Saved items
■ ■ ■ ■ ■

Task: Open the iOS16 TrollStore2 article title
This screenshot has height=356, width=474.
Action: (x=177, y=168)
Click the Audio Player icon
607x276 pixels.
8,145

■ ■ ■ ■ ■

■ DESCRIPTION OF THE TASK ■
Turn every line in the rows above into a numbered list, skipping any blank lines.

■ THE ANSWER ■
1. Task: Open the iOS16 TrollStore2 article title
2. This screenshot has height=356, width=474.
3. Action: (x=177, y=168)
4. Click the Audio Player icon
5. 607x276 pixels.
6. 8,145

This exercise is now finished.